Exercise prompt
Decide whether each statement agrees with the recipe below, answering yes or no and quoting the recipe's deciding words: (a) The black beans are drained and rinsed. (b) The cream cheese is stirred in with the other ingredients. (c) The chicken goes at the bottom of the slow cooker.

Provided text
------
Ingredients
Scale
- 2 boneless skinless chicken breasts
- 1 (11-oz) can corn, drained
- 1 (15-oz) can black beans, drained and rinsed
- 1 (10-oz) can diced tomatoes and green chilies, undrained
- 2 cups chicken broth
- 1 cup cooked chopped bacon
- 1 (1-oz) package ranch dressing mix
- 1 tsp cumin
- 1 Tbsp chili powder
- 1 tsp onion powder
- 1 (8-oz) package cream cheese
- 1 cup shredded cheddar cheese
Instructions
- Place chicken at the bottom of the slow cooker.
- Add corn, black beans, diced tomatoes and green chilies, chicken broth, cumin, chili powder, onion powder, ranch seasoning, and bacon. Stir together. Place cream cheese on top of chicken.
------
Given material
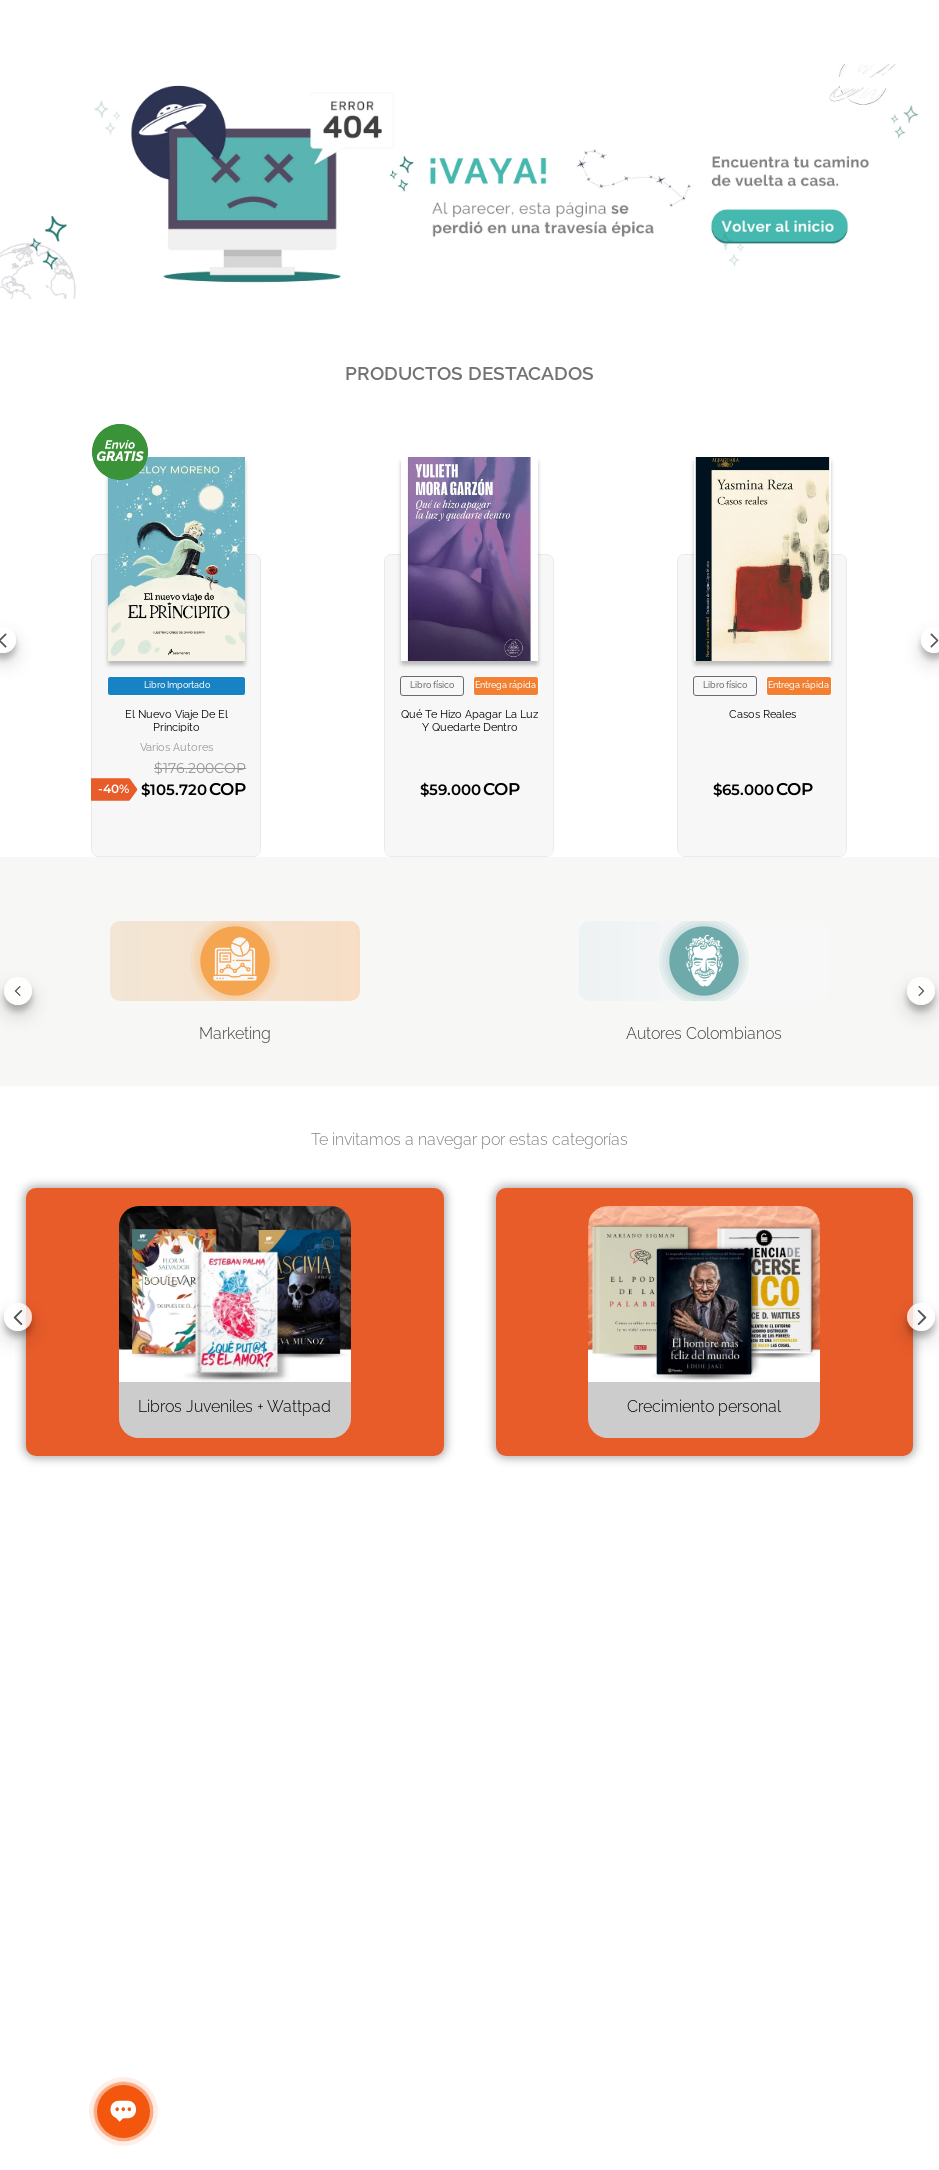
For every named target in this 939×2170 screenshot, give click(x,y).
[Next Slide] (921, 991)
------
Solution to this problem
(a) Yes: "1 (15-oz) can black beans, drained and rinsed"
(b) No: "Place cream cheese on top of chicken."
(c) Yes: "Place chicken at the bottom of the slow cooker."